(Registros de localização de elementos)
━━━━━━━━━━━━━━━━━━━━

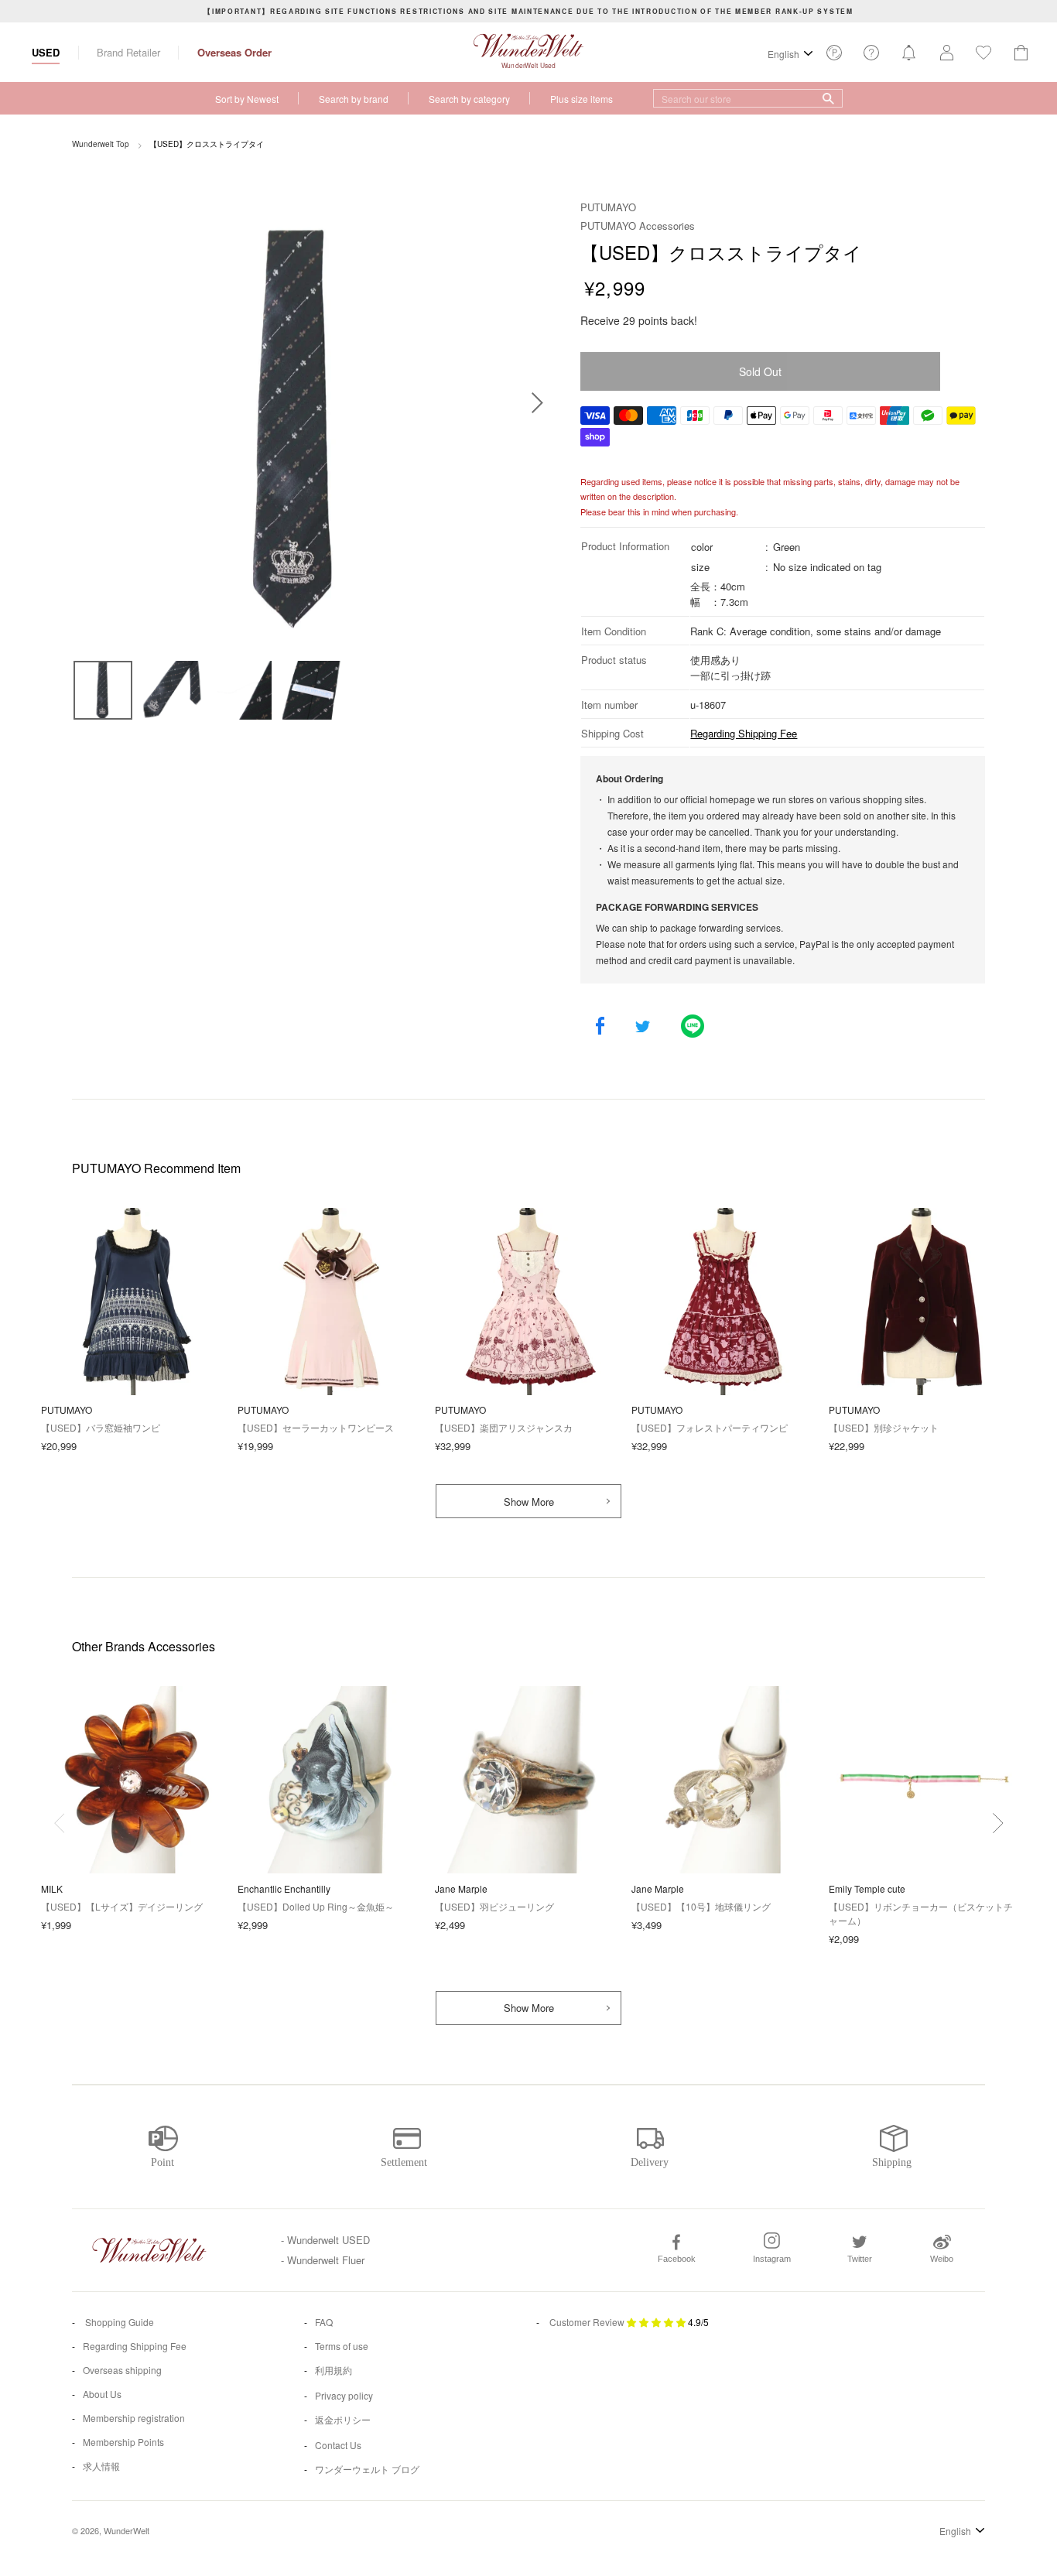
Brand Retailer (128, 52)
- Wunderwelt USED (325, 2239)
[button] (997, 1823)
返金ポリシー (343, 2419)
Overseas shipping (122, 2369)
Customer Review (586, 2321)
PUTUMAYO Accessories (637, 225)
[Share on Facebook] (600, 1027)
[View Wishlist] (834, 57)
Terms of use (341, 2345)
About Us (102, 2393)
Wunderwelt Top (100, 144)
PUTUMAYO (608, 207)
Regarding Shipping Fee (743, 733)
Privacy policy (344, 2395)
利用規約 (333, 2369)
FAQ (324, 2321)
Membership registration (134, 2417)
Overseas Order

━━━━━━━━━━━━━━━━━━━━

→ Tarefa proposta
Pode reproduzir todas as linhas acima substituindo "Wunderwelt" por "Wonderworld", sem alterar mais nada? Omita as imagens na resposta.

→ Resposta da tarefa
Brand Retailer (128, 52)
- Wonderworld USED (325, 2239)
[button] (997, 1823)
返金ポリシー (343, 2419)
Overseas shipping (122, 2369)
Customer Review (586, 2321)
PUTUMAYO Accessories (637, 225)
[Share on Facebook] (600, 1027)
[View Wishlist] (834, 57)
Terms of use (341, 2345)
About Us (102, 2393)
Wonderworld Top (100, 144)
PUTUMAYO (608, 207)
Regarding Shipping Fee (743, 733)
Privacy policy (344, 2395)
利用規約 (333, 2369)
FAQ (324, 2321)
Membership registration (134, 2417)
Overseas Order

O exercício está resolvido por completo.